* What the task requires:
In the forum thread below, which letter does aronpm say UBR corresponds to? Please answer briefly.

* Excerpted text:
# Buffer conflict for memo



## RTh (Jul 11, 2011)

Hello,

I started preparing my letter pairing scheme for memo some time ago, and I found what seemed like a problem. Using URB as buffer would leave me without an easy letter pairing letter, in this case it would be the letter D.
In that time I just ignored it and assumed using DFL as buffer and leaving the letter V unused would be the better choice, but now I doubt it will be. I mean, changing the buffer from UBR to DFL to avoid using the letter D (in the memo scheme) as buffer.

So, could you please tell me which buffer do you use for memo, and which letter it corresponds to? And which problems have you encountered with that buffer for memo?

Also, I may be missing some obvious fact, so please don't be mean when you start laughing at me =]


----------



## aronpm (Jul 11, 2011)

UBR is E, BUR is T, RBU is W.

You can change DFL to D for corners, it would take some time to get used to though.


----------



## RyanReese09 (Jul 11, 2011)

UBL. A--UBL. B---LUB. C---BLU


----------



## RTh (Jul 11, 2011)

RyanReese09 said:


> UBL. A--UBL. B---LUB. C---BLU



But usually you don't use the buffer as part of any cycle, since they all start there. So, isn't that kind of a waste since A is the easiest letter to pair?



> UBR is E, BUR is T, RBU is W.
> 
> You can change DFL to D for corners, it would take some time to get used to though.



Didn't express myself right, sorry. I meant that using DFL as buffer will be hard, as you mention, and I didn't want to lose D, which is a rather easy letter to make words with. So my first idea was to change buffer to DFL (from UBR), but now I don't think it's a choice, since I've been practising with UBR and I'm getting used to it.

So, what do you recommend? Stick to having UBR as buffer (corresponding with D in the letter scheme), or changing the actual letter scheme to use some other letter (for example X or V) in the buffer position?


----------



## RyanReese09 (Jul 11, 2011)

* Provided information:
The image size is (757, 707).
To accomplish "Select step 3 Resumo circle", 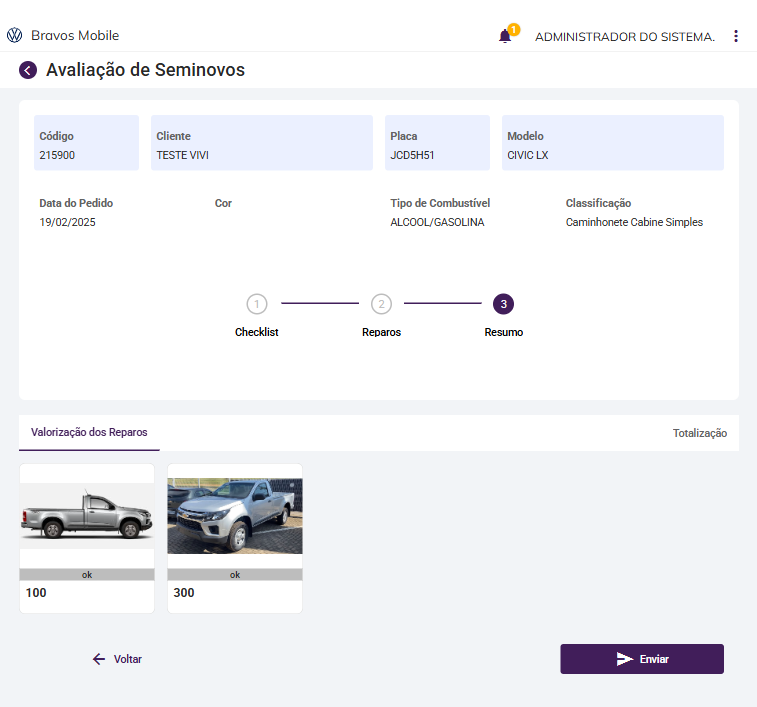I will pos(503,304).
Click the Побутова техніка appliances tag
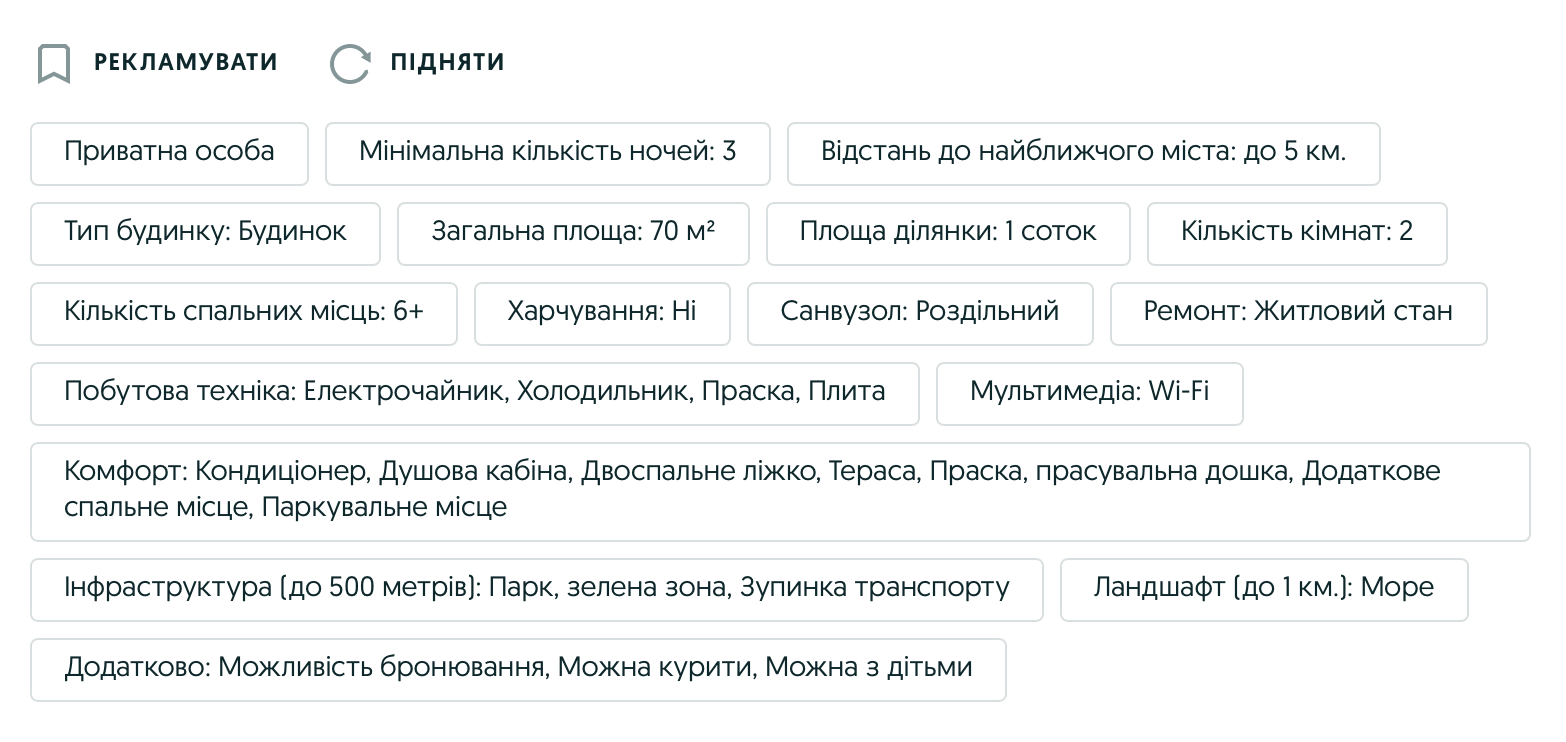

--

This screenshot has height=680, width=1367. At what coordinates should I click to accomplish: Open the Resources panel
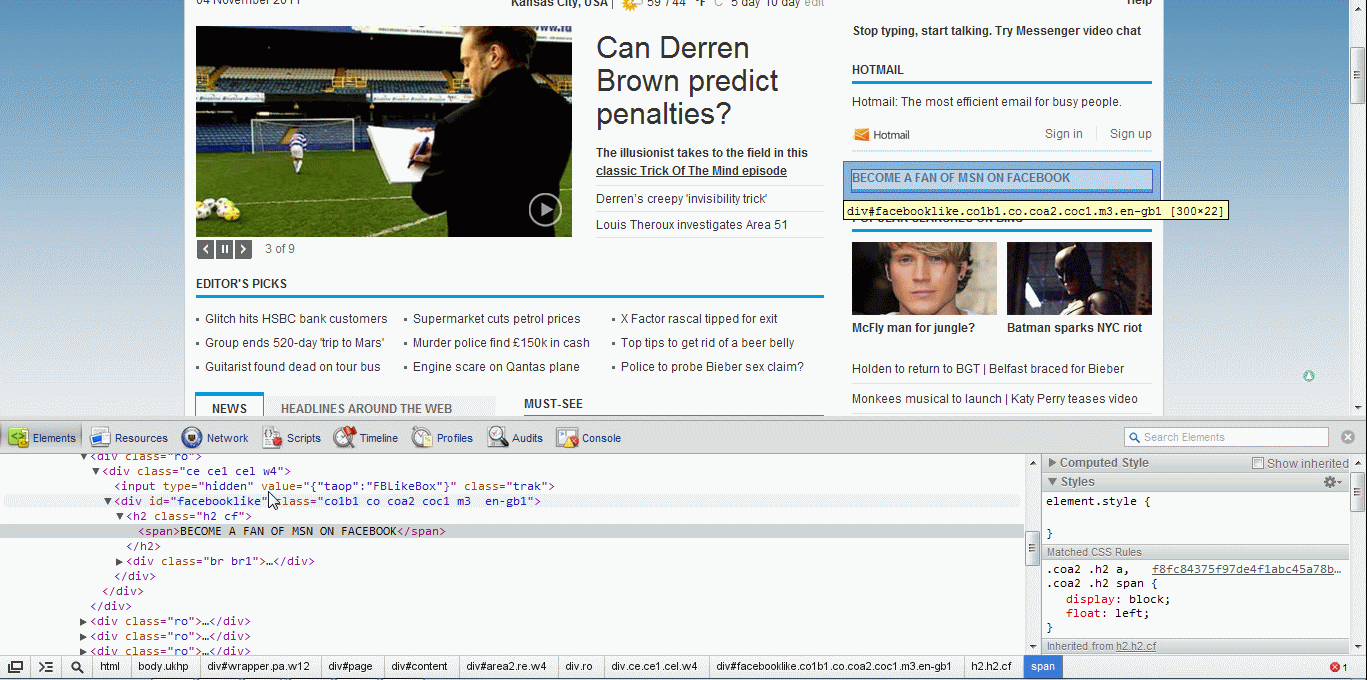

* Exercise answer:
E